Nothing is needed except the lines below that run from the one with "The height and width of the screenshot is (808, 2552)." through the one with "Open Messages envelope", repeated exactly.

Pixel coordinate grounding data:
========

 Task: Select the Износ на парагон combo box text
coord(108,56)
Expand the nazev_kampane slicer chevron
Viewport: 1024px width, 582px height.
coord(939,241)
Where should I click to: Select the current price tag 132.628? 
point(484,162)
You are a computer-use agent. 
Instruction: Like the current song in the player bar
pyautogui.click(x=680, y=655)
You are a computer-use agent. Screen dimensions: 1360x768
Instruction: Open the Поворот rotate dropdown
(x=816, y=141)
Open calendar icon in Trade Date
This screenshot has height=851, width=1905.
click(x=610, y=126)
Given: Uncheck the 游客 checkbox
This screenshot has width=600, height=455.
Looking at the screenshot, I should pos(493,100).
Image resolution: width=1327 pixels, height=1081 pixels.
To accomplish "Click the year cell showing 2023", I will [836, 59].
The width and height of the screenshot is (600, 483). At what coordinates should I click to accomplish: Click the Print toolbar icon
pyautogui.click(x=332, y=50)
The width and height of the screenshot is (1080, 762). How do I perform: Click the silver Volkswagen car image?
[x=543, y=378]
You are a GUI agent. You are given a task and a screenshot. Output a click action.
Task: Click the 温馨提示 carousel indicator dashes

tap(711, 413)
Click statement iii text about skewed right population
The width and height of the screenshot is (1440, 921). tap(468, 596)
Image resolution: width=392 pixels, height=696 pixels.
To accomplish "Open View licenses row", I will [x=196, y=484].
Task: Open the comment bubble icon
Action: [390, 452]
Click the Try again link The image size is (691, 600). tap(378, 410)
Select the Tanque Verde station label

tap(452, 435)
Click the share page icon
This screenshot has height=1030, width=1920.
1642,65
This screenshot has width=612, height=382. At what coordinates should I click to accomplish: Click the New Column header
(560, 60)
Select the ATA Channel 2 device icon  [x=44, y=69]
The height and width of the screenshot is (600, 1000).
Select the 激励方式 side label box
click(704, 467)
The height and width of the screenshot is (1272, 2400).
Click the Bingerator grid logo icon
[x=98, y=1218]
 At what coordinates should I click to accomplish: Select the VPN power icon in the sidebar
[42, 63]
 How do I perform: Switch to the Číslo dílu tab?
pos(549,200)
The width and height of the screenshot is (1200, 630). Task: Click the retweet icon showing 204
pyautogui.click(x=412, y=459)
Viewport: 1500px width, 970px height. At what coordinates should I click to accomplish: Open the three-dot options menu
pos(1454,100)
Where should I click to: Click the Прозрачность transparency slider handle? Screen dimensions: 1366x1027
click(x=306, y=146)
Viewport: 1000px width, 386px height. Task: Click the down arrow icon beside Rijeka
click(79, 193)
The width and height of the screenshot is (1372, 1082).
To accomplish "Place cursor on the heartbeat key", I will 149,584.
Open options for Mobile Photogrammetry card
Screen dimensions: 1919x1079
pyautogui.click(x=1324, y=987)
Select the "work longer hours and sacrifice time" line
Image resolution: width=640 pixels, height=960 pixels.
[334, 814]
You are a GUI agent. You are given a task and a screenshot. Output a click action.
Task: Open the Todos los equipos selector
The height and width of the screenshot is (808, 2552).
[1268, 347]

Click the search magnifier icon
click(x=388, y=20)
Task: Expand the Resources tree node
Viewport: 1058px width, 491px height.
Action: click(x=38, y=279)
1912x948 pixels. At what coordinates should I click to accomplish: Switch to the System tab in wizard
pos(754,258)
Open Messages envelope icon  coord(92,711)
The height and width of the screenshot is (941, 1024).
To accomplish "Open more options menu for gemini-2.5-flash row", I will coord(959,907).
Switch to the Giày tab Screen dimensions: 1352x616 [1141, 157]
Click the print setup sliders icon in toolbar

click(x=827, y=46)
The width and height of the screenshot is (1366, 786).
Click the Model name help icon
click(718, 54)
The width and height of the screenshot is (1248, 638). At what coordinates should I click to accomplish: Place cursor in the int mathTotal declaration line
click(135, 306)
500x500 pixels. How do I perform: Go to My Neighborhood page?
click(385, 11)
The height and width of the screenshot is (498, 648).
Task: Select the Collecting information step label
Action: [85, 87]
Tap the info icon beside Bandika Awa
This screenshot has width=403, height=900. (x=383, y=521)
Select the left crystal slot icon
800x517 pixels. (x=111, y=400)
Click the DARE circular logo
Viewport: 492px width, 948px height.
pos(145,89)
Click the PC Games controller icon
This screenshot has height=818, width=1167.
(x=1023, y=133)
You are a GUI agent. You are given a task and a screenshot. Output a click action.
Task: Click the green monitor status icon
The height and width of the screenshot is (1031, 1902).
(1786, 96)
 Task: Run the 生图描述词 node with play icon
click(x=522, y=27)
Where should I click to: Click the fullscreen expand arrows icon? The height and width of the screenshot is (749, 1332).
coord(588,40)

========

(SOLUTION TO THIS TASK):
The height and width of the screenshot is (808, 2552).
[1268, 347]

Click the search magnifier icon
click(x=388, y=20)
Task: Expand the Resources tree node
Viewport: 1058px width, 491px height.
Action: click(x=38, y=279)
1912x948 pixels. At what coordinates should I click to accomplish: Switch to the System tab in wizard
pos(754,258)
Open Messages envelope icon  coord(92,711)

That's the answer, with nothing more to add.